BEGIN Supplied records

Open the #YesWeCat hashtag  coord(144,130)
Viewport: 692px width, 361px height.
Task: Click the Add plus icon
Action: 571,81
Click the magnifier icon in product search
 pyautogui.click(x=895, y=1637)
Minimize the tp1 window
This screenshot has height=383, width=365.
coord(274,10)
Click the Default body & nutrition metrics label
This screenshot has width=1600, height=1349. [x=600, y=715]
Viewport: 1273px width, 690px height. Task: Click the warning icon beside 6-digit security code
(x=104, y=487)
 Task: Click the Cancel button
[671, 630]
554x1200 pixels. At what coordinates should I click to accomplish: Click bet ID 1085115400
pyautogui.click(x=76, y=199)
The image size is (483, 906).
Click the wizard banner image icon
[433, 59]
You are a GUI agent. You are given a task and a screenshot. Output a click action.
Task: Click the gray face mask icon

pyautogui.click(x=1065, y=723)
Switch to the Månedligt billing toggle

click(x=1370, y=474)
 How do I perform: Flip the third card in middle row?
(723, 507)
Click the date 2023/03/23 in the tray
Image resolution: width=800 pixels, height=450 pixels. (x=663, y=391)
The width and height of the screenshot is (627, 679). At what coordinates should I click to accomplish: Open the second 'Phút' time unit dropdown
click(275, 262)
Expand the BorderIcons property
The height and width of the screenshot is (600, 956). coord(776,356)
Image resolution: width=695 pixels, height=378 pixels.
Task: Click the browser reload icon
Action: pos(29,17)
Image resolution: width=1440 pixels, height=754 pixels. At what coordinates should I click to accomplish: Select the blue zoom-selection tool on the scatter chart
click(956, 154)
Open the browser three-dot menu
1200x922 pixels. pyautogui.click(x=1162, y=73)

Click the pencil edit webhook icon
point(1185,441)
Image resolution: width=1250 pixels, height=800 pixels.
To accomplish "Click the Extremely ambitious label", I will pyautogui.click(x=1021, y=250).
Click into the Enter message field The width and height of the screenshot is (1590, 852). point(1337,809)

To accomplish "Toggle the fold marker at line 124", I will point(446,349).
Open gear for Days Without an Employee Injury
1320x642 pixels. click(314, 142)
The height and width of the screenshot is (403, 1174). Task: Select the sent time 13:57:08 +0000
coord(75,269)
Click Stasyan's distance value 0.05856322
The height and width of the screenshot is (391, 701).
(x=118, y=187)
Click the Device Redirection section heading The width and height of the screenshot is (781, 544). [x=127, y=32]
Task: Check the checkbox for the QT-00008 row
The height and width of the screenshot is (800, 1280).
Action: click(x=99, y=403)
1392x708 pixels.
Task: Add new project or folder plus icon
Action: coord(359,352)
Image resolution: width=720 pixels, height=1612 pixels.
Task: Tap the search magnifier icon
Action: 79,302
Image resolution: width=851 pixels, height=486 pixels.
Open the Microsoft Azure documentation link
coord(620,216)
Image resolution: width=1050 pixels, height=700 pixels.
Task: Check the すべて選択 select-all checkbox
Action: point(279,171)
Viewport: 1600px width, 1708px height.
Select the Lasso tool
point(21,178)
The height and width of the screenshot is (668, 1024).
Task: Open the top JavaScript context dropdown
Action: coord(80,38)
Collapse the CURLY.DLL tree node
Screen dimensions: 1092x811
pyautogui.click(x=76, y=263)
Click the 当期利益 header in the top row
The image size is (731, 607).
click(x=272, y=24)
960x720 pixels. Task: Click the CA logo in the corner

END Supplied records

Every line of the listing that includes the word "will" forms the answer.

> [Finished exercise]:
To accomplish "Click the Extremely ambitious label", I will pyautogui.click(x=1021, y=250).
To accomplish "Toggle the fold marker at line 124", I will point(446,349).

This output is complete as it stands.